Earl Hamner Jr., the versatile and prolific writer who drew upon his Depression-era upbringing in the Blue Ridge Mountains of Virginia to create one of television’s most beloved family shows, “The Waltons,” has died. He was 92.
Hamner died in Los Angeles and had recently been battling pneumonia, said Ray Castro Jr., a friend of Hamner’s who produced a documentary, “Earl Hamner Storyteller,” about the writer. Castro said he learned about Hamner’s death from the writer’s daughter, Caroline. A Facebook post by Hamner’s son, Scott, stated his father died surrounded by family at Cedars Sinai Hospital while John Denver’s “Rocky Mountain High” was playing.
Although best remembered for “The Waltons,” which aired for nine seasons and won more than a dozen Emmys, that show barely scratched the surface of Hamner’s literary accomplishments.
He was a best-selling novelist (“Spencer’s Mountain”), the author of eight episodes of the classic 1960s TV show “The Twilight Zone” and, as a screenwriter, adapted the popular children’s tale “Charlotte’s Web,” into a hit 2006 film. He also created the popular, long-running TV drama “Falcon Crest” and wrote for such other TV shows as “Wagon Train,” ”Gentle Ben” and “The Wild Thornberrys.”
Castro said Hamner remained busy in recent years, and had recently sold a play.

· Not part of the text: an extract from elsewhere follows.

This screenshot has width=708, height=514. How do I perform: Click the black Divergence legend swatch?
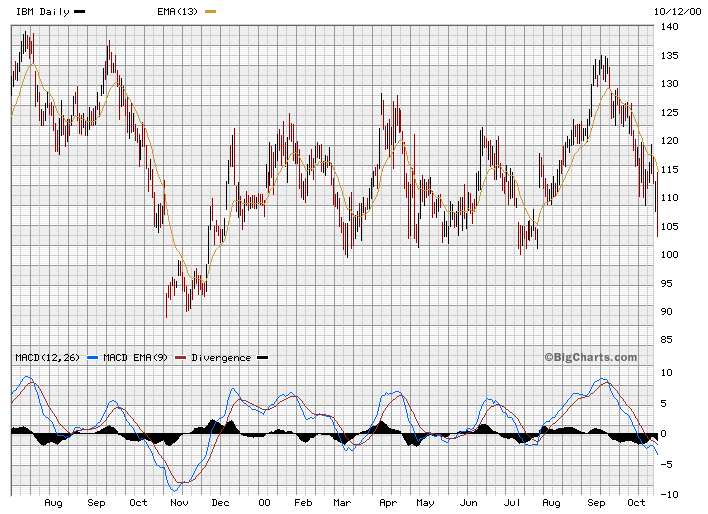tap(263, 358)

“He was a great Southern gentleman, a great friend, a great father,” Castro said. “He was my mentor. America has truly lost a great icon.”
RIP, Earl Hamner, Jr.
When I was in high school, I worked in the business office of the University of Virginia Hospital in Charlottesville. A young man named Jim Hamner worked in the adjoining office. He was probably 10 years plus older than I.

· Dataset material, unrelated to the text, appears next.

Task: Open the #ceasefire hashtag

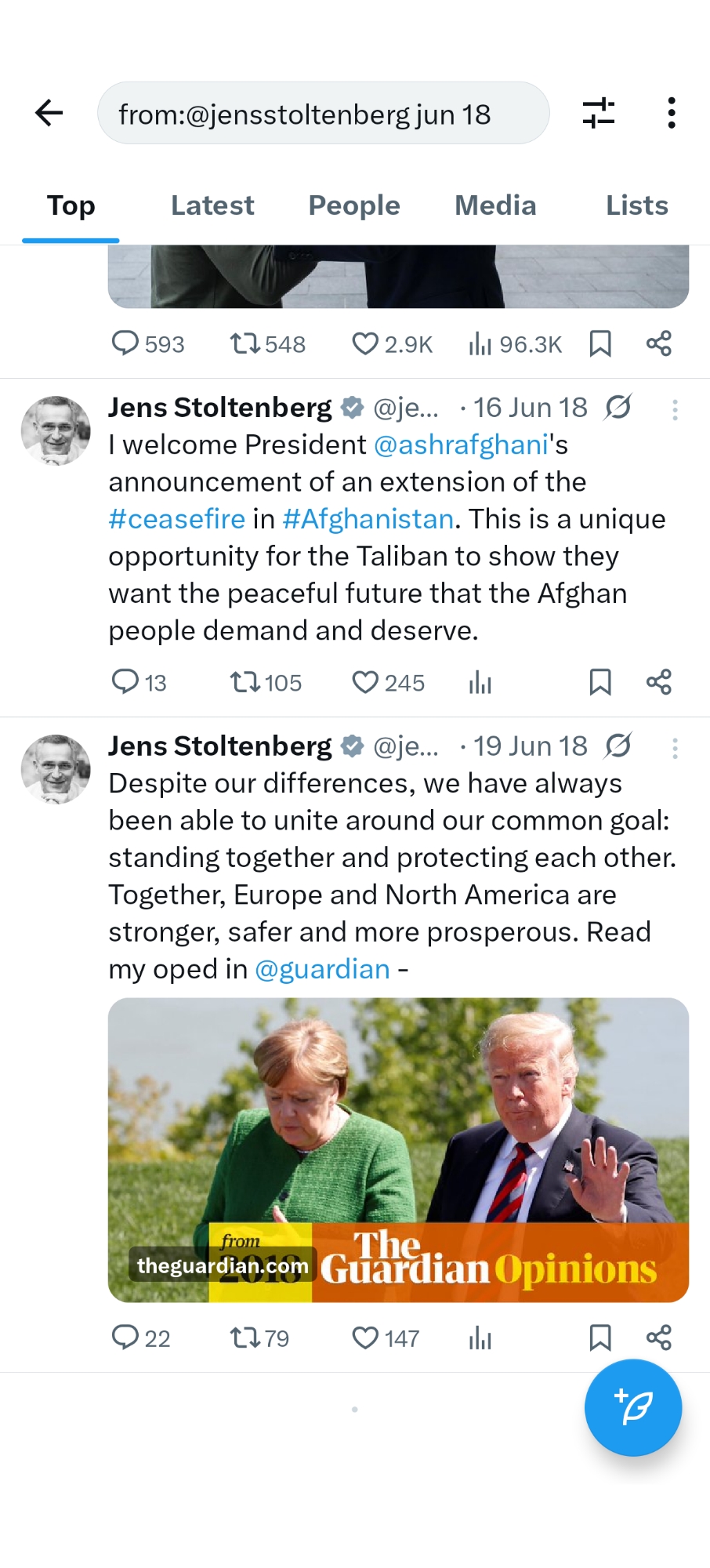Action: [x=177, y=519]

Jim Hamner was so proud of his older brother, Earl Hamner Jr. who had just achieved national acclaim for his best seller, Spencer’s Mountain. A movie had also been made of the book..
I lost touch with Jim as I moved on through life. However, I stumbled upon his obituary about 12 years ago. Jim had been the character model for Jim-Bob of the Waltons. He had remained in the area and had been quite active in overseeing the local Walton’s historian project in Schuyler.
I remembered Jim fondly and had spent a lot of time watching The Waltons. I felt like I knew the family through him. About 5 years ago I took keyboard in hand and wrote an email to Earl Hamner, Jr. telling him I had known his brother and what a nice man he had been. Earl wrote me back and we had a couple of very chatty home boy and girl exchanges.
Earl Hamner was a very gifted and talented writer. I feel a big hole in my heart today learning of his death. I might just have to drive down to Schuyler very soon and have my own little personal good bye with such a talented man.